When Anne-Marie added a plant to his tank, he started playing peek-a-boo with her. She always felt he thought he'd won, but she wasn't sure of the rules. Maybe he cheated.
-----
"You need to get out more," her mother said on one visit. At work, Anne-Marie's female colleagues complained that their mothers would come and straighten things up. Anne-Marie's mother always left a mess.
"It's not healthy only working and living with a fish. "There's a new artist your father met..." her mother said.
"Mother!" Anne-Marie's tone said the last thing she needed was another artist in her life.
"My mother actually tried to play matchmaker," she complained at work to Elisabeth, another programmer. "I can't believe it."
"Mothers are like that," Elisabeth said.
Anne-Marie invited Elisabeth to dinner. On the metro, Anne-Marie explained about Junior.
After coffee, Anne-Marie waited for Junior to tap. Nothing happened. Just as Elisabeth was about to leave, she said, "I'll feed him anyway. You'll see how he does a double circle." After the flick-flick of her wrist, Junior went right to the flakes. As soon as Elisabeth shut the door, Junior tapped and circled his tank.
"Brat." Anne-Marie turned out the light and went to bed.
Anne-Marie's parents came to dinner the third Thursday of each month. In November eleven years after Jean-Claude died, she served rabbit in wine sauce and potatoes seasoned with sage. Her parents had long ago given up complaining about her flowers, matched Limoges dishes and Finnish crystal wine glasses.
Before they ate, Anne-Marie moved the yellow roses, which she'd bought in the metro station, from the center of the table to the mantle. The reflection in the mirror doubled the bouquet.
"C'est bon." Her father kissed the tips of his fingers then wiped the last bit of sauce from his plate with bread. "You're an angel of a cook." Anne-Marie blushed.
Her parents were dressed in their usual jeans and sweaters. Her mother's hair, salt and pepper wild curls springing out of her head, hid most of her back. Her father was egg-shell bald.
As he raged against Sarkozy's election, her mother arranged the cheeses: brebis, Roquefort, chevre and a gouda with cumin while her father uncorked a burgundy. Each person broke off a portion of bread which less than four hours before had been in the baker's oven. A sampling of cheese, a bit of bread, a sip of wine fuelled a communion cleansing.
"I'll never understand you," her father said. Junior paced up and down the side of his tank.
"You don't have to, Papa," Anne-Marie said. "Think of me as a black and white linear minimalist." For the first time she felt at ease with her parents.
Her mother looked at her daughter. "That is almost poetic."
Junior tapped twice.
When her parents left, Anne-Marie fed Junior, put a Bach sonata on the CD and turned on her computer. She worked long after midnight.
Before she went to bed, she said her rosary. In the middle of the night she woke and decided to go to the abbey at Limoux for a retreat. Maybe her sense of peace meant that she was ready. Junior would just have to do his antics for the couple upstairs.
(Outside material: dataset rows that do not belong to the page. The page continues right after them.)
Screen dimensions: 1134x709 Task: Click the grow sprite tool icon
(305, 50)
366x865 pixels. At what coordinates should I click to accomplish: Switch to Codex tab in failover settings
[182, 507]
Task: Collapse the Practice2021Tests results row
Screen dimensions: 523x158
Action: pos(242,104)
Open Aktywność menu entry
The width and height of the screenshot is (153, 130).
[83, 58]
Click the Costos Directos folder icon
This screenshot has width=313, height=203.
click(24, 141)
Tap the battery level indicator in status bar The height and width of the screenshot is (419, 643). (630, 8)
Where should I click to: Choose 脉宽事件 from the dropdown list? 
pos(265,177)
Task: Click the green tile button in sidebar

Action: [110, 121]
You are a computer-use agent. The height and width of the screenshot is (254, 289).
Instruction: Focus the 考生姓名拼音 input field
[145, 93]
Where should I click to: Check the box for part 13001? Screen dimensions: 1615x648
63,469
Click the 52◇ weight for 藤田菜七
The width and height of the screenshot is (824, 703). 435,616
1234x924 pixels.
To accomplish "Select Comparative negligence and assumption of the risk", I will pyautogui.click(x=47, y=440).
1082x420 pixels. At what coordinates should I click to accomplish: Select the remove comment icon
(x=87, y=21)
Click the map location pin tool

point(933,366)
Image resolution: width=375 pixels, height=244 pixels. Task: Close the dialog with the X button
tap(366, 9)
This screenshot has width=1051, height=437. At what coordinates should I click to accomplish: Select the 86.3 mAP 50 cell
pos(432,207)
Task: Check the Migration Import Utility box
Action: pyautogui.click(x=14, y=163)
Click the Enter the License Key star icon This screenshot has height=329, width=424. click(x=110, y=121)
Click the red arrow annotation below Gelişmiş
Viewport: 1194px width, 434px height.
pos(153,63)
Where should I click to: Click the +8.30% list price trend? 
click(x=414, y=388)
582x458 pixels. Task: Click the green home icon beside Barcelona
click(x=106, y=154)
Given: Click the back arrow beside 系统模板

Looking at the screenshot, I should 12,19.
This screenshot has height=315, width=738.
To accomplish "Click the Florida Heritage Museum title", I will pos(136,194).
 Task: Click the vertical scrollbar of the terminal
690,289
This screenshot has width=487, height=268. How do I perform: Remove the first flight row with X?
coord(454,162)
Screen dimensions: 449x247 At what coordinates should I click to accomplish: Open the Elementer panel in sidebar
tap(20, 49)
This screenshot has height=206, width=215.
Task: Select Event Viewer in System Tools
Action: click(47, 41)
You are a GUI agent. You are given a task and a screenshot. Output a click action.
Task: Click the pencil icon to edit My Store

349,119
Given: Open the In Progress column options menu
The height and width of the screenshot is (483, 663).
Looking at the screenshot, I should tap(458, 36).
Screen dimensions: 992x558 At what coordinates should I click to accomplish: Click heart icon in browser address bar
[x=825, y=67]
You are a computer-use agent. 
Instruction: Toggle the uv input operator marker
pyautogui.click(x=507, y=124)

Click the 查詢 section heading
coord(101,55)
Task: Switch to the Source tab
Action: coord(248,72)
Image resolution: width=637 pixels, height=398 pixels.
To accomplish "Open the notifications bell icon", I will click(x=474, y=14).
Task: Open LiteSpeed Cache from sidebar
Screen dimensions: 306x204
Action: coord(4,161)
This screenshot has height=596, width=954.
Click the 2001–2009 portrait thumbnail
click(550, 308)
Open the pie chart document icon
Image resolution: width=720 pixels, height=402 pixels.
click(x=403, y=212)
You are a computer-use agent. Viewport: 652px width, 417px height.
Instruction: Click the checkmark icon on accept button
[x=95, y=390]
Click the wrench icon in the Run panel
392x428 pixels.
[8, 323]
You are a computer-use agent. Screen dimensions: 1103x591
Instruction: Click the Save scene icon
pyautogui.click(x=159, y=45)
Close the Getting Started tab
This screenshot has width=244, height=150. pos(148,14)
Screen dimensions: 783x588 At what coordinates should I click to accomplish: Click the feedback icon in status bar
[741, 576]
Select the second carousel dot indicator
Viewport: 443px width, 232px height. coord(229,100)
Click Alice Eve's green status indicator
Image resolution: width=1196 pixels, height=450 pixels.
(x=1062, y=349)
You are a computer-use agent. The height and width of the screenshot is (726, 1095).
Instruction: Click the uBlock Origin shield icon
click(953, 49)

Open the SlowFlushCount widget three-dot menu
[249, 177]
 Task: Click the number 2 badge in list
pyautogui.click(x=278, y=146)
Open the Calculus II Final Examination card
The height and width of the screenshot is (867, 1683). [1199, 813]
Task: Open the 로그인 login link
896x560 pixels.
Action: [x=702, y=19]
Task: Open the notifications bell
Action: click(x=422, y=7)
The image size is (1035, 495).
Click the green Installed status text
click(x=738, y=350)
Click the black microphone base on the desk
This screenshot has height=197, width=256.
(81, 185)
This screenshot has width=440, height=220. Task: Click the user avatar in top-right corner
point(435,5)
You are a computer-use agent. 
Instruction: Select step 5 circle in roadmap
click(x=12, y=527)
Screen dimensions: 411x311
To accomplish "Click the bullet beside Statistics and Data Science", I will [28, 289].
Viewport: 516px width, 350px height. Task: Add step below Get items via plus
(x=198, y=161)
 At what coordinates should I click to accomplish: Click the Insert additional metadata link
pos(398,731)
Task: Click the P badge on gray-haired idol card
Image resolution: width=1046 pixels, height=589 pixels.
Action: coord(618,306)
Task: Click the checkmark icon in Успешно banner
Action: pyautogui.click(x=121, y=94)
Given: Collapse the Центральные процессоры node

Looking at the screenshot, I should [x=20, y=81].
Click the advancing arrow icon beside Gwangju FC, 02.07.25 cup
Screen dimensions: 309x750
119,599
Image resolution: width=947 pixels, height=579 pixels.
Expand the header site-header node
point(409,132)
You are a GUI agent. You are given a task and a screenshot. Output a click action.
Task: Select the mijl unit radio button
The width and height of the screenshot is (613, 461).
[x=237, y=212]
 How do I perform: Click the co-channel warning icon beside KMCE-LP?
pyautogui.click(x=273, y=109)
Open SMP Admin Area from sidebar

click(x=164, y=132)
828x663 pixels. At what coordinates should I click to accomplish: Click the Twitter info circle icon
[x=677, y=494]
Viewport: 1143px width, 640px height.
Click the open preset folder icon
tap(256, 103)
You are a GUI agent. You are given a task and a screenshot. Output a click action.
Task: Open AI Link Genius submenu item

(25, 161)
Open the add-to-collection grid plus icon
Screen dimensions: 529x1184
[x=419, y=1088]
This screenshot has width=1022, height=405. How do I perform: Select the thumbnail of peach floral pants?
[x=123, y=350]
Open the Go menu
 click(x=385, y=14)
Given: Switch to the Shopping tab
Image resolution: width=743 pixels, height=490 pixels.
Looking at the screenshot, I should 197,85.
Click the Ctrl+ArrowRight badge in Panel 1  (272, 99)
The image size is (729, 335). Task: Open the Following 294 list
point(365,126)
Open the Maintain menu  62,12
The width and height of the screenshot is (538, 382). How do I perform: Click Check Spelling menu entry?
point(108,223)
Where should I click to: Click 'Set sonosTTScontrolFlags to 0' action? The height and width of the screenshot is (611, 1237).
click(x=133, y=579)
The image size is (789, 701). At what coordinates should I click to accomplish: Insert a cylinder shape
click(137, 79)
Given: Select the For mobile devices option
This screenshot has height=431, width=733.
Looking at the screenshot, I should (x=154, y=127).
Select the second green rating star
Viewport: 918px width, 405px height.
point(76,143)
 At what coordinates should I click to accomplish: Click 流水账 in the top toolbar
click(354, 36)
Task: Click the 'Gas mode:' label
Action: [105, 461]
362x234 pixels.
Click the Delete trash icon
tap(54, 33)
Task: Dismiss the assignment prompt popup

The cot with the crucifix on the opposite wall, the rough dress and scarf holding back her hair, the sisters walking without speaking, the silence broken only by birds and footsteps were all as Anne-Marie had imagined over the years. The quiet left her mind careening between childhood memories and programming problems rather than the prayers she was suppose to concentrate on.
After lunch on the seventh day of her planned two-week stay she slipped into the grey stone chapel. It was narrow and buttressed in a style she knew was medieval. Despite the heat outside, the stones felt cold against her knees.
She began her rosary. Half way through the third Ave Maria she looked up. Two plastic round lights hung from the ceiling. It was the first time Anne-Marie had noticed how out of place they looked. Anne-Marie finished her rosary.
The next night she left the convent, bought a bottle of white wine for her parents and another for the couple taking care of Junior.